Jun 23 / Alexander John
Many Catholics struggle to understand whether sexual faults within marriage are always grave sins. Drawing from Scripture, the Catechism, and saints like St. Thomas Aquinas, this article offers a clear yet compassionate explanation: while certain acts contradict the sacred ends of marriage and are mortally sinful, others—rooted in imperfect motivations—may be venial. Understanding this distinction helps couples avoid scrupulosity and grow in authentic, grace-filled intimacy.

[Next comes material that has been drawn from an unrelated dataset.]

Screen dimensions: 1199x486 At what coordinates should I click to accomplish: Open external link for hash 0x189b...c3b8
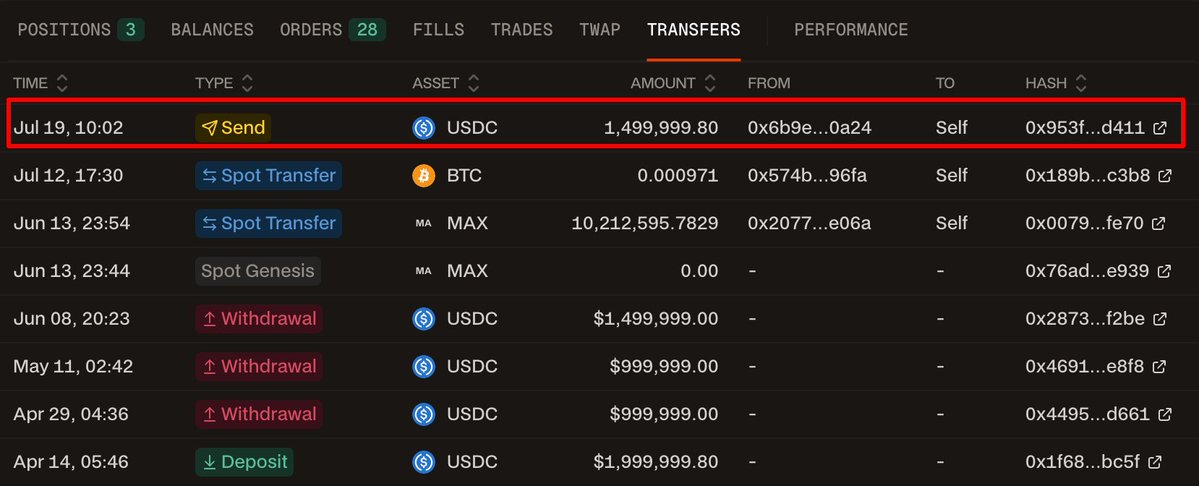(1165, 176)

I would be willing to bet that when you hear the term “mortal sin,” one of the first examples that comes to mind likely involves something sexual. This instinct is not without merit. After all, the Church teaches that sexual sins committed outside of marriage are, by their nature, always grave matter and therefore are always mortal to the soul when committed with full knowledge and deliberate consent. There is a reason why, for example, the word “immorality” in Scripture is usually a euphemism for sexual sin. But this clarity about sexual sin outside of marriage can sometimes lead to confusion about sexual sin within marriage. This leads many to ask, are all sexual sins between spouses also mortal sins? To answer that question, we need to focus on what differentiates the sinfulness of sexual sins outside of marriage from sexual sins within marriage.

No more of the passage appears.